Terpikat Batu Mulia
- VIVAnews/Mustakim
VIVAnews - Hari masih pagi. Jam di tangan masih menunjuk angka delapan. Daun pintu sejumlah rumah di perkampungan padat penduduk ini masih tertutup rapat.
Namun tidak di rumah Ade Hermansyah (26). Rumah mungil yang terletak di Kampung Areman, Tugu, Cimanggis, Depok, Jawa Barat ini sudah terlihat riuh. Sejumlah orang tampak hilir mudik, keluar masuk rumah yang dijepit gang sempit ini.
Raungan mesin gerinda terdengar dari ruangan kecil di samping rumah pemuda yang ramah ini. Tak hanya itu, dari ruangan ini juga terdengar suara benda keras yang dipotong dengan mesin.
Suara itu berasal dari dua mesin pengolah batu. “Mesin ini merupakan hasil modifikasi saya sendiri,” ujar pria yang biasa disapa Kolay ini kepada VIVAnews, Selasa, 25 November 2014.
Mesin pengolah batu akik.
Mesin pengolah batu ini tampak sederhana, hanya satu perangkat untuk memotong batu. Sementara mesin satunya berfungsi menggosok dan menghaluskan batu yang sudah dibentuk.
Dua mesin ini hanya ditopang meja kecil yang terbuat dari kayu setinggi setengah meter. Di atas mesin yang berfungsi menghaluskan, terpasang lampu bohlam yang terus menyala saat Kolay bekerja.
Dua selang berukuran kecil terus mengalirkan air ke nampan plastik yang ada di bawah dua mesin ini. Air itu berasal dari dua botol plastic bekas air mineral berukuran satu liter yang digantung dan menempel di dinding.
”Mesin pemotong ini saya rangkai dari mesin pompa air bekas,” ujar Kolay menjelaskan. Sementara, mesin gosok yang berfungsi menghaluskan berasal dari mesin gerinda.
Selain dua mesin pengolah batu, tampak etalase berukuran 2m x 30cm di ruang kerja Kolay. Sejumlah batu akik berjejer dalam etalase kaca. Selain itu tampak deretan emban (ring cincin) dan bongkahan batu.

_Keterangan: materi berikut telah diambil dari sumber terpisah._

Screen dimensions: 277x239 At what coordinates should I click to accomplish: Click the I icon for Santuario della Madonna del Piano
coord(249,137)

Persis di depan etalase ada meja kecil dan bangku panjang yang berfungsi sebagai ruang tunggu pelanggan. “Saya sudah dua tahun menekuni profesi ini,” ujar Kolay.

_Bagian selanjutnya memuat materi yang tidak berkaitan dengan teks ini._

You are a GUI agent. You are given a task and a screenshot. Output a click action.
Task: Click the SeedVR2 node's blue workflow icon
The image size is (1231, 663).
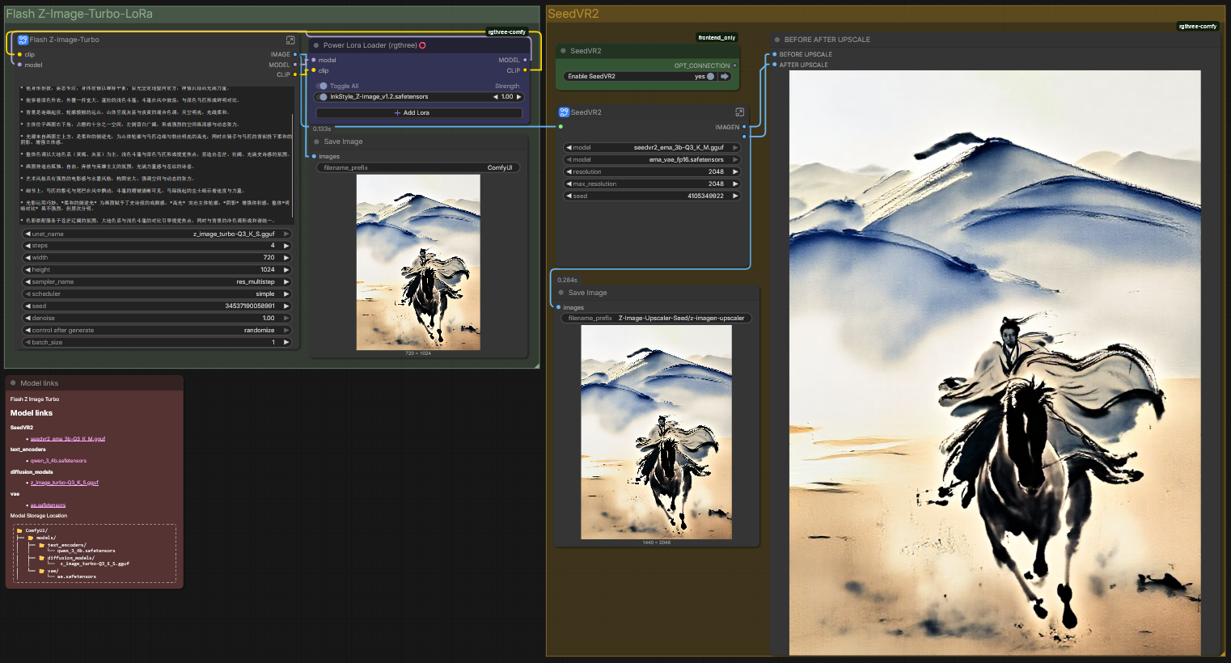click(x=564, y=112)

Ia memutuskan menjadi perajin batu akik sejak batu mulia ini booming dan banyak diminati.
Kolay tertarik menekuni bisnis ini karena keuntungannya menggiurkan. Menurut dia, keuntungan menjadi perajin dan bisnis batu akik bisa mencapai 90 persen.
Kolay menangkap peluang booming batu akik dengan memberikan jasa pengolahan batu. Ia mengolah batu dari bongkahan hingga jadi batu akik siap pakai.

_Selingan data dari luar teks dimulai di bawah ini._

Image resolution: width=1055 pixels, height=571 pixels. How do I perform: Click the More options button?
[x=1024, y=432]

Jasa yang Kolay berikan mulai dari memotong, membentuk hingga memoles batu akik menjadi bagus dan menarik. Tarif yang ia patok pun tak terlalu besar.
Untuk mengerjakan satu batu hingga menjadi akik dia hanya menarik ongkos Rp25 ribu. Harga itu untuk konsumen biasa. Kalau untuk pedagang dia hanya memasang tarif Rp20 ribu.
Selain memberikan jasa mengolah batu, Kolay juga menjual batu akik yang sudah jadi. Tak hanya itu. Ia juga menyediakan emban dan batu yang masih dalam bentuk bongkahan.
Dari jasa mengolah batu itu, Kolay bisa mengantongi uang Rp400 ribu dalam sehari. Jika ditambah keuntungan dari menjual batu dan emban bisa meraup Rp1 juta lebih dalam sehari.
“Modal awal saya membuka jasa pengolahan batu akik ini hanya Rp50 ribu,” ujarnya mengenang. Menurut dia, uang itu ia gunakan untuk membeli mesin pompa air bekas yang ia modifikasi menjadi mesin pemotong batu.
Hanya dalam waktu sebulan, uang Rp50 ribu itu berkembang pesat dan beranak pinak. Salah satunya, ia bisa membeli mesin gerinda untuk membentuk dan memoles batu juga membeli etalase sekaligus isinya.
Estetik Hingga Mistik
Kolay mengatakan, dalam sehari ia bisa mengolah sekitar 20 batu. Meski ia membuka ‘bengkel’ nya di rumah, di antara gang sempit, ‘workshop’ nya tak pernah sepi. Setiap hari banyak pelanggan yang datang untuk mengolah batu atau sekadar diskusi soal batu.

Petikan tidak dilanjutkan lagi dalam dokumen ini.